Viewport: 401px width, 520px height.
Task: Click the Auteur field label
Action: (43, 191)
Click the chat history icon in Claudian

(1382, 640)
--
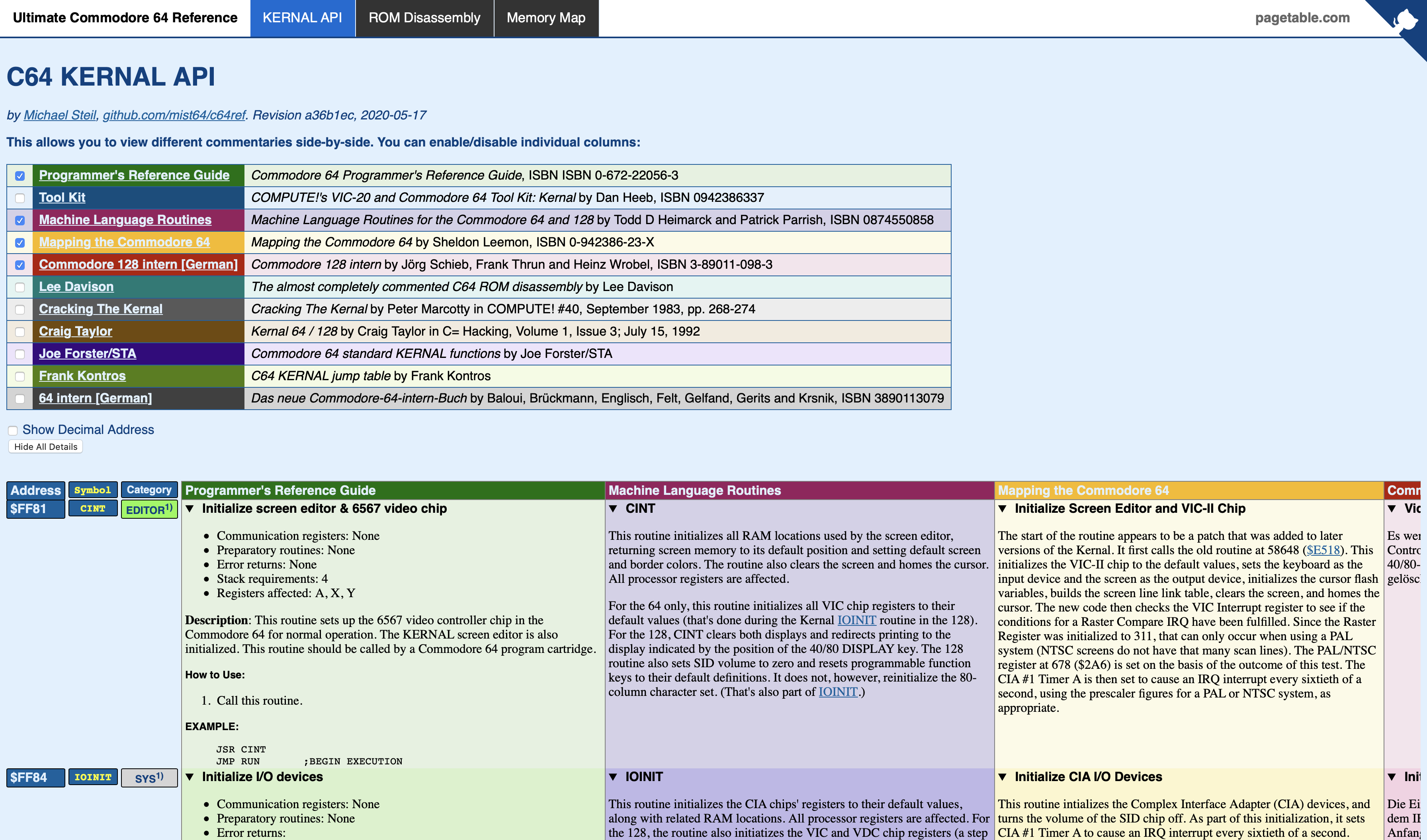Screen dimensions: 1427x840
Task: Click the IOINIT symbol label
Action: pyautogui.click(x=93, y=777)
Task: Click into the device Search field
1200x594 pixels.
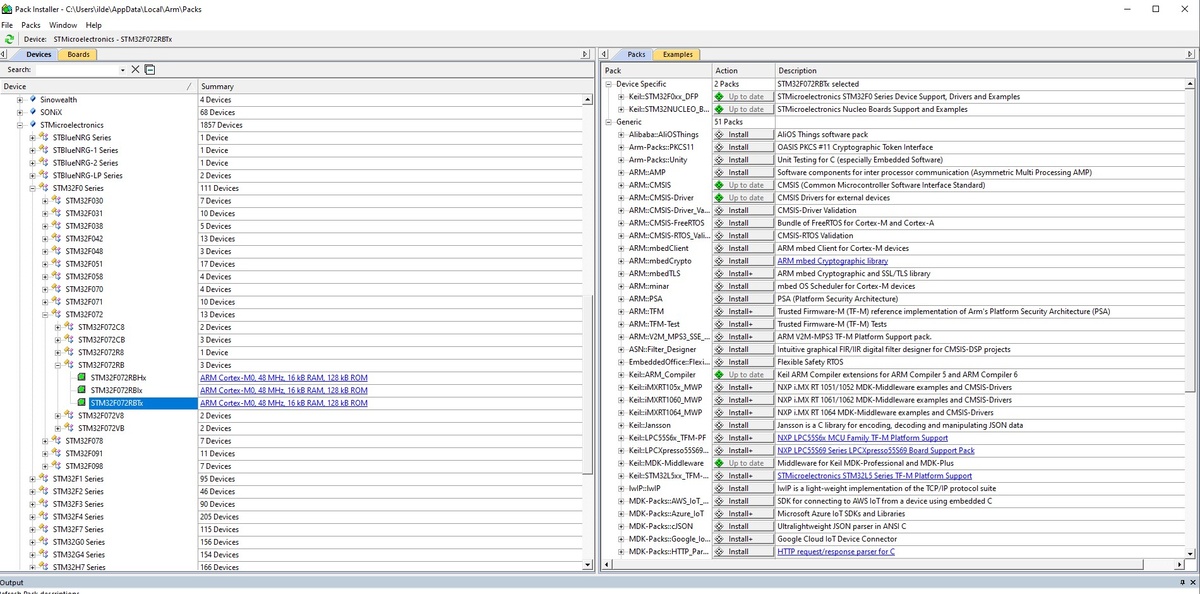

The exercise: Can you swap "Search" for "Filter" in the data between the lines holding "Task: Click into the device Search field" and "1200x594 pixels.", inclusive, and return only those lines with nothing else altered?

Expected answer:
Task: Click into the device Filter field
1200x594 pixels.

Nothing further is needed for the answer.